*REQUIRED WORK:*
Give the number of lines below that hold "agent", and only that.

*SUPPLIED INFORMATION:*

---

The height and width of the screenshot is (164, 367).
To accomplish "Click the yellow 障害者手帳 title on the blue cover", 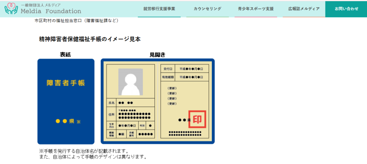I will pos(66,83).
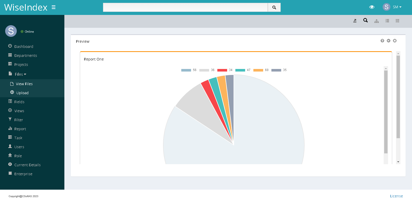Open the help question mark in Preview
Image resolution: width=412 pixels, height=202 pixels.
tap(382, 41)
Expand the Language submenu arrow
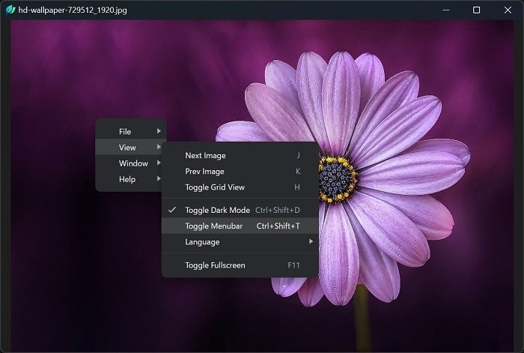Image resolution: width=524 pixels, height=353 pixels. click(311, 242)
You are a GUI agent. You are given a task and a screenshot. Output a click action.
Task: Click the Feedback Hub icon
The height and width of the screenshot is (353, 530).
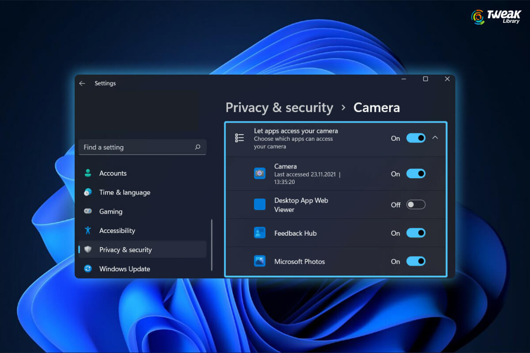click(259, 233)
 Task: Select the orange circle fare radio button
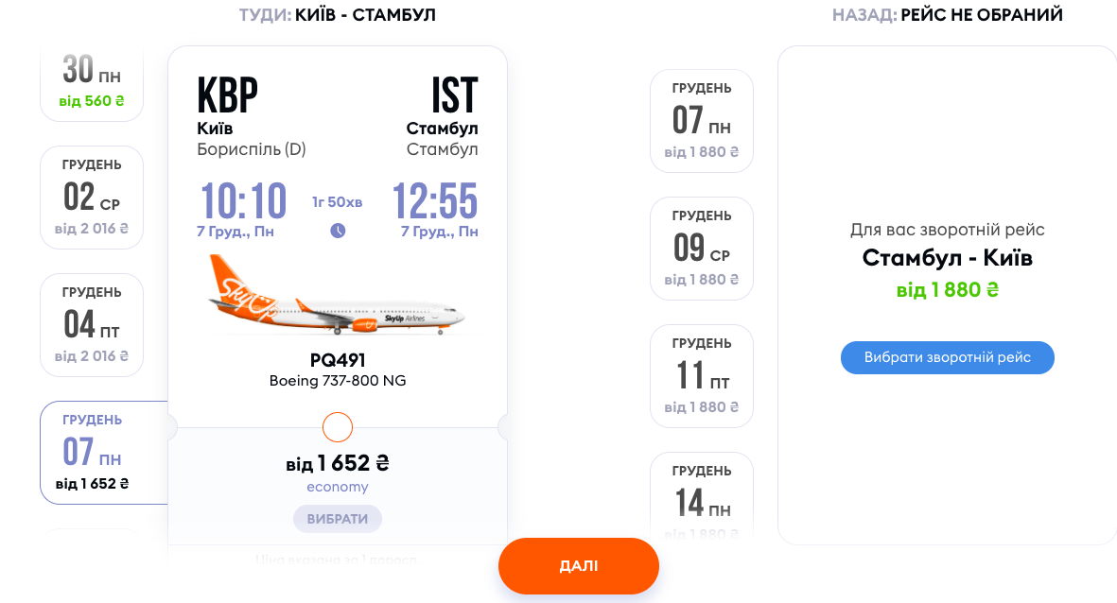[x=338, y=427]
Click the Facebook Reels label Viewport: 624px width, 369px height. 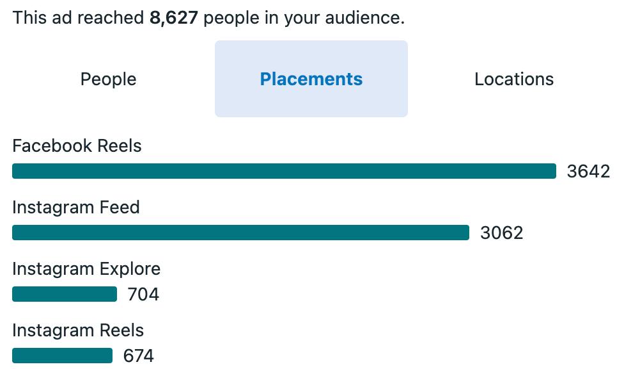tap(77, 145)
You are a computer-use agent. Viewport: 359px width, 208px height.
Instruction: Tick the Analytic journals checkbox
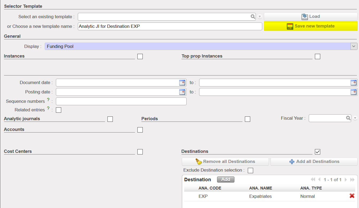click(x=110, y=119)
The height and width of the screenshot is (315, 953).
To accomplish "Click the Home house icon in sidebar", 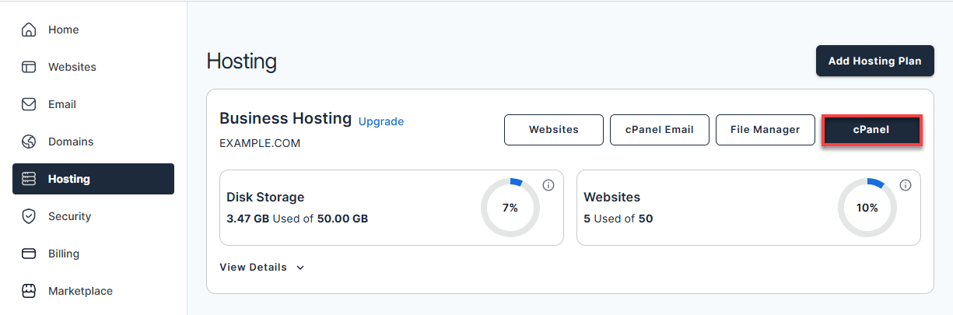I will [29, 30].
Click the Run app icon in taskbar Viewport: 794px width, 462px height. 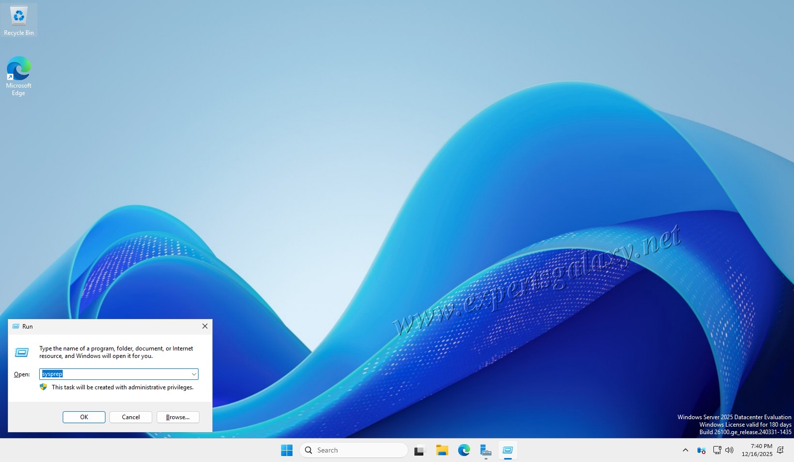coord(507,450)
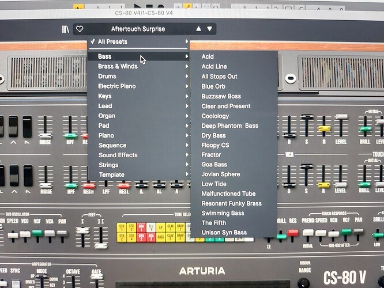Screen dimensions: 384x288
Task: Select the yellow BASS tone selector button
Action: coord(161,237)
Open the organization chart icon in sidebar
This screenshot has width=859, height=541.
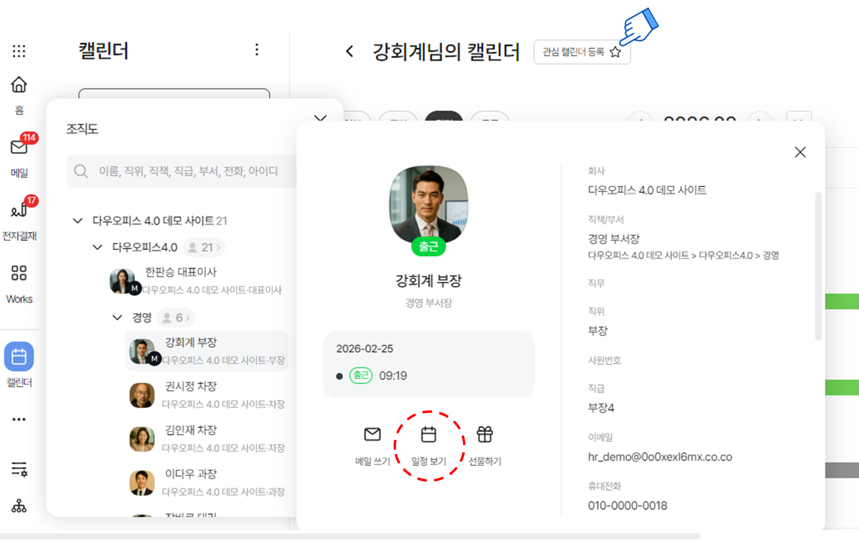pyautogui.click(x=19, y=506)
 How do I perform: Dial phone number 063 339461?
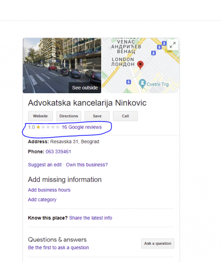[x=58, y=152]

---

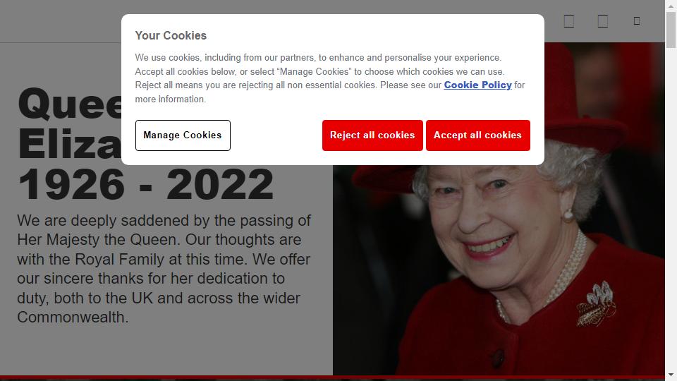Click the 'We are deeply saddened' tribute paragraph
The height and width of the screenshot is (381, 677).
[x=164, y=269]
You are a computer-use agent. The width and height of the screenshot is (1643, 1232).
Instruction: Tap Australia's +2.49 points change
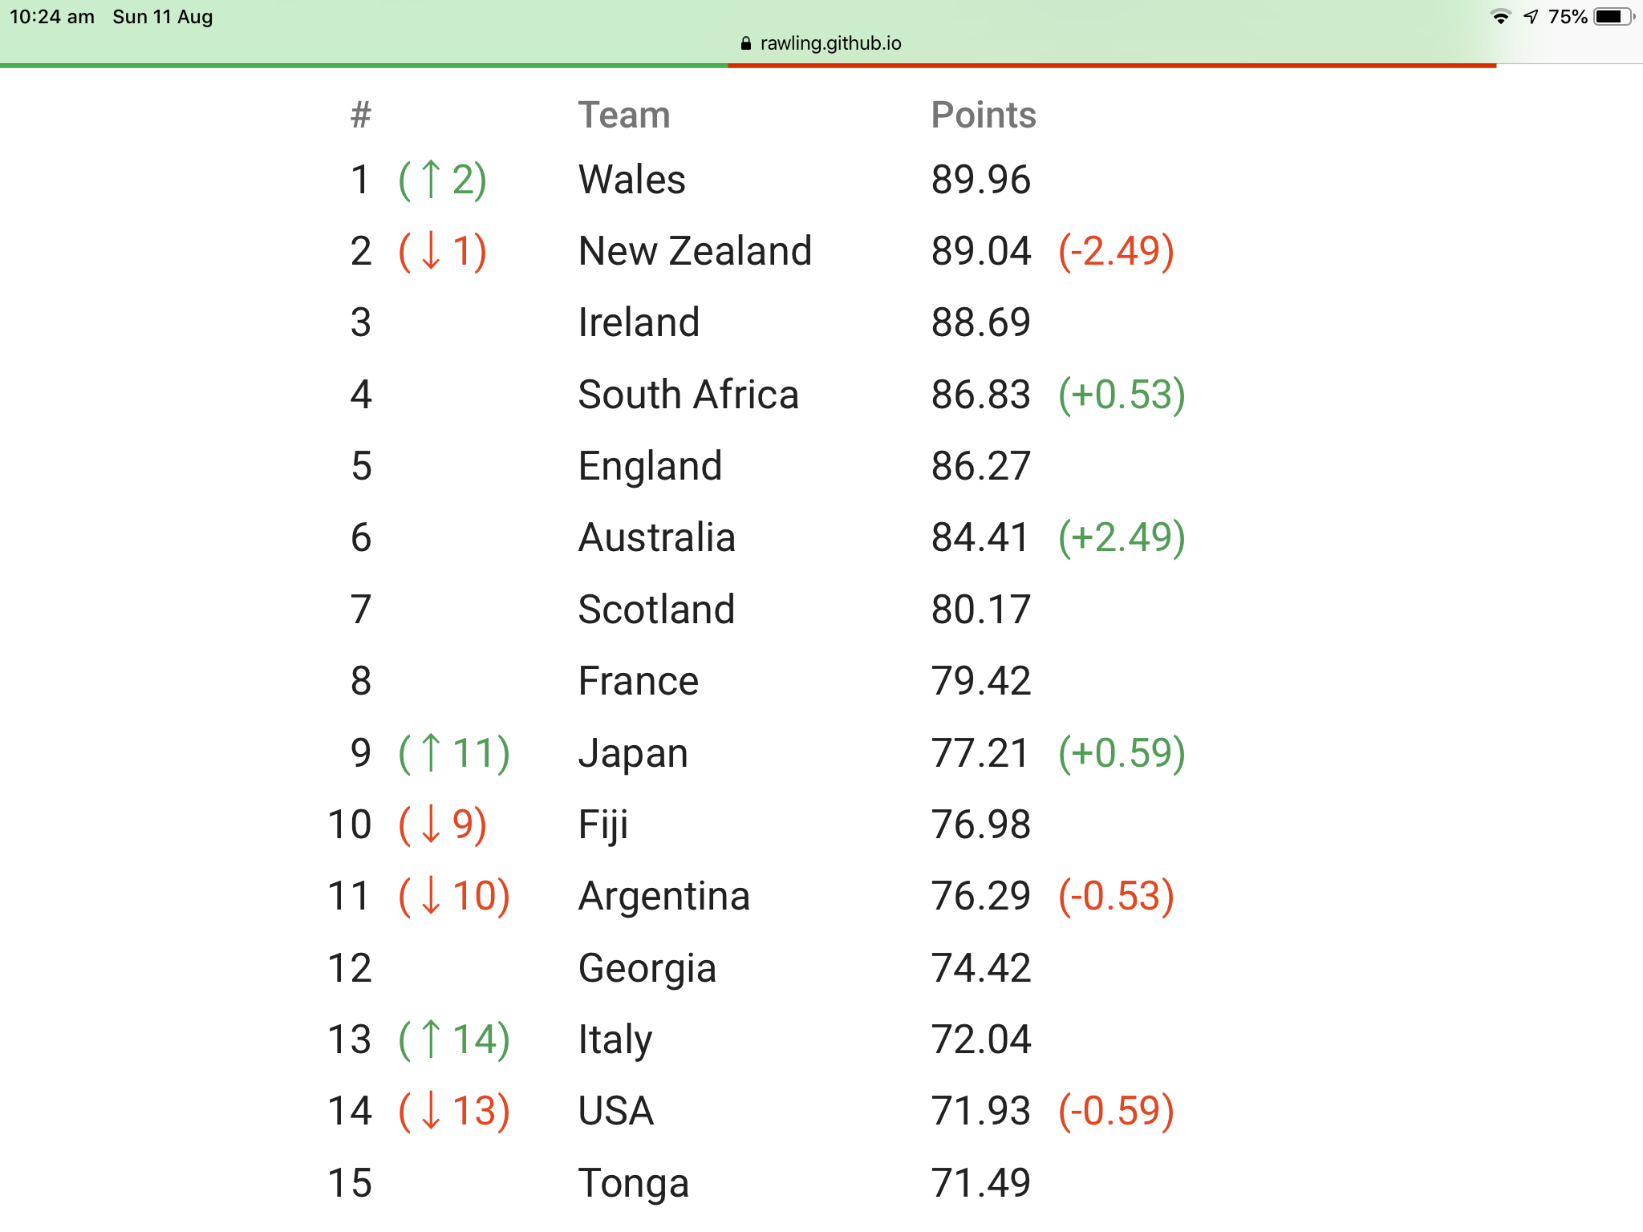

---

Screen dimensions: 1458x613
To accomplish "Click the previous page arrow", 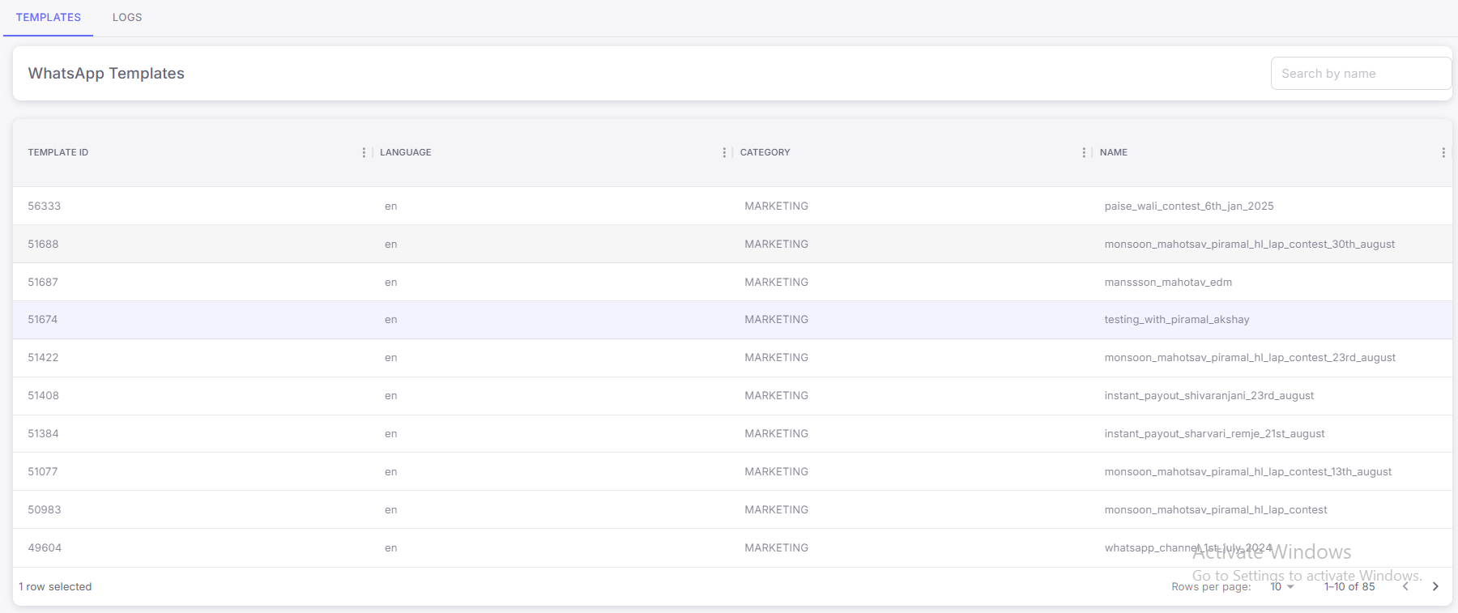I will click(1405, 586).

---

*SOLUTION TO THE PROBLEM:*
3